Le NPA mise sur une représentation des forces anticapitalistes au Parlement européen
Omar Slaouti, tête de liste en Île-de-France du NPA, présente la campagne du parti pour le scrutin européen et dévoile ses stratégies d’alliances.
Omar Slaouti, tête de liste en Île-de-France du NPA, présente la campagne du parti pour le scrutin européen et dévoile ses stratégies d’alliances.
La tête de liste du Nouveau parti anticapitaliste (NPA) en Île-de-France, Omar Slaouti, présentait le programme du parti d’Olivier Besancenot pour les européennes, mercredi 13 mai, au Centre d’accueil de la presse étrangère (CAPE).

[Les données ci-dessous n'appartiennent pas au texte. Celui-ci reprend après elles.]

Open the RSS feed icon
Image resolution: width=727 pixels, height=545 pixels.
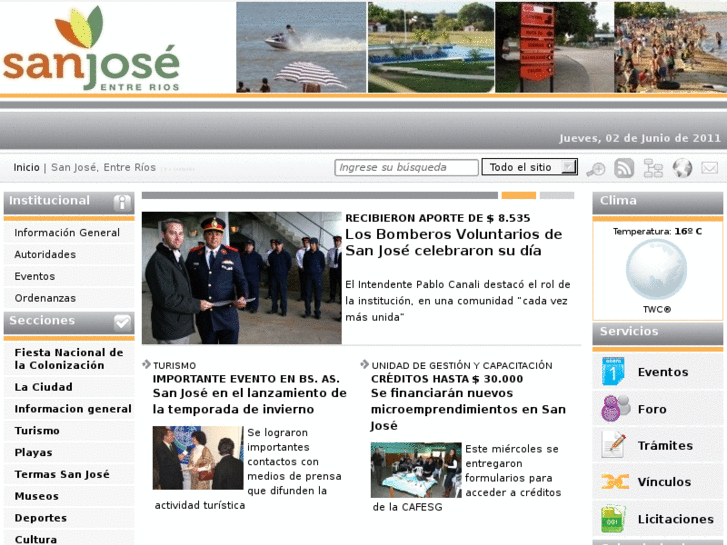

« Partout en Europe, pas question de payer leur crise ». Dans la lignée du slogan relayé par le NPA pour le scrutin européen, Omar Slaouti a dénoncé « cette Europe qui ne répond pas à la crise mais fait partie du problème que nous traversons ». «Tous ceux qui pensent que l’UE répond à la crise mentent aux travailleurs », a-t-il poursuivi, en prônant le « retour à un partage égal des richesses », selon lui mis à mal par l’Europe depuis sa création.
S’attaquant à « la concurrence libre et non faussée, colonne vertébrale de l’Europe », la tête de liste en Île-de-France, s’est dite favorable à « une Europe des peuples », au sein de laquelle « les travailleurs de Continental de Clairoix » coopéreraient avec «leurs camarades » allemands ou d’autres États membres.

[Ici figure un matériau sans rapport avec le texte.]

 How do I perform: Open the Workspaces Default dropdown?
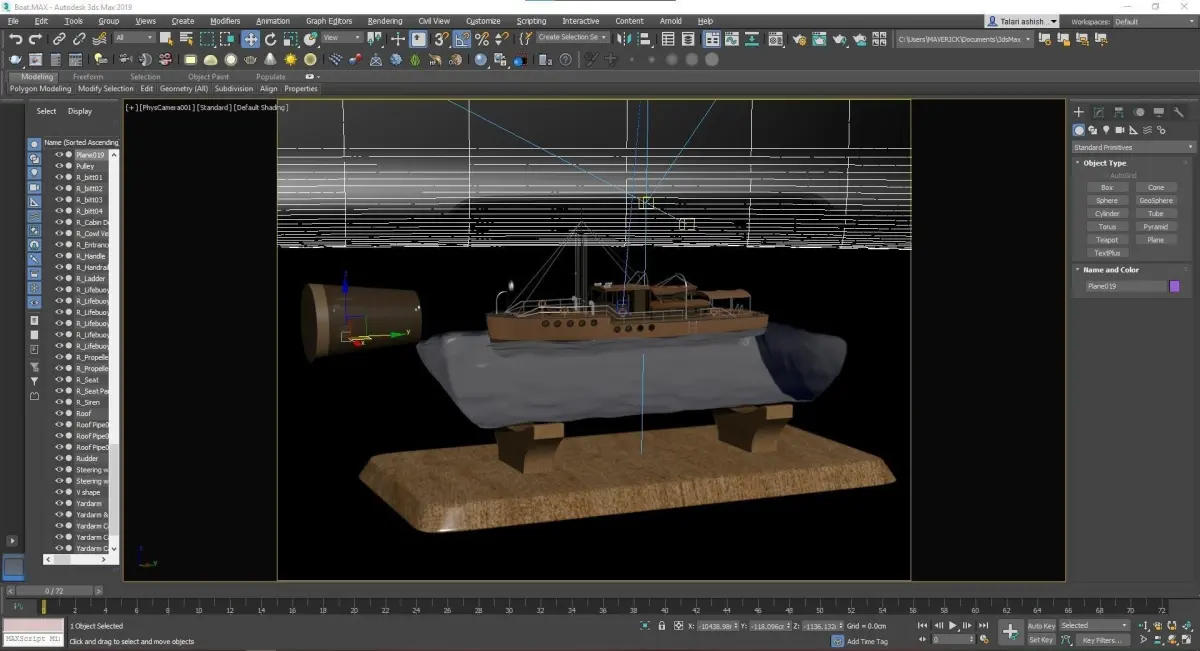point(1150,21)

Après avoir dénoncé « 224 milliards d’euros de profits réalisés par les grandes entreprises européennes », il a déclaré vouloir demander « l’interdiction des licenciements » dans toute l’Europe. Fustigeant ensuite le « dumping social permis par l’ensemble des directives » communautaires, Omar Slaouti a indiqué qu’il défendrait un salaire minimum européen équivalent à un pouvoir d’achat de 1500 euros en France. Il a également plaidé pour le maintien des contrats de travail, à l’aide de la création d’un « fond de mutualisation, une formule un peu keynesienne », a-t-il ironisé. Pour qu’il y ait « moins de possibilités pour les entreprises d’aller là où le coût du travail est moins cher », a-t-il martelé.
Le NPA fait campagne pour la « fin » de la Banque centrale européenne, que le parti souhaite voire remplacée par un « monopole public bancaire et financier », après fusion de « l’ensemble des banques » en Europe.

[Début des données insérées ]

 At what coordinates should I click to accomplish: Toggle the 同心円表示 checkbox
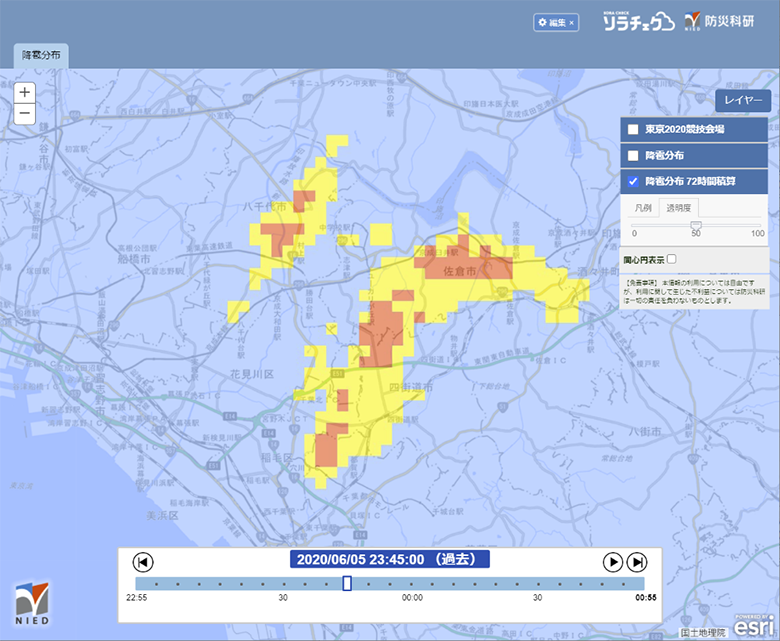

Le NPA pourra-t-il être influent?
Interrogé sur la capacité du parti à avoir une influence au Parlement européen pour faire passer ses idées, Omar Slaouti a répondu plutôt « croire très fort dans les peuples de l’Europe ». Le NPA n’a pour le moment pas de groupe politique d’affiliation au PE et aurait déclaré vouloir en créer un. Indiquant « ne pas désespérer» sur cette question, il a ajouté qu’il pensait au Portugal, à la Grèce, l’Italie mais aussi à la Suède ou au Royaume-Uni, pays dans lesquels « des NPA existent », et avec lesquels ils ont signé un appel commun pour « une Europe des peuples ». Il a toutefois concédé « attendre de voir » si eux aussi auront des élus, afin de créer «une représentation des forces anticapitalistes à l’échelon européen ».
Plus pragmatique, la tête de liste du NPA en Île-de-France a également déclaré «penser pouvoir porter ensemble », avec le Front de Gauche de Jean-Luc Melenchon, quelques dossiers au niveau du Parlement européen. Il a cependant réaffirmé que les deux partis ne « partaient pas ensemble pour une raison simple », le NPA ne souhaite toujours pas d’alliance avec le Parti socialiste taxé de «libéral ».
Et sur la proposition d’un candidat alternatif à José Manuel Barroso à la tête de la Commission européenne, « c’est le cadet de mes soucis », a-t-il déclaré, avant de confier qu’il serait probablement « aux toilettes » au moment du vote.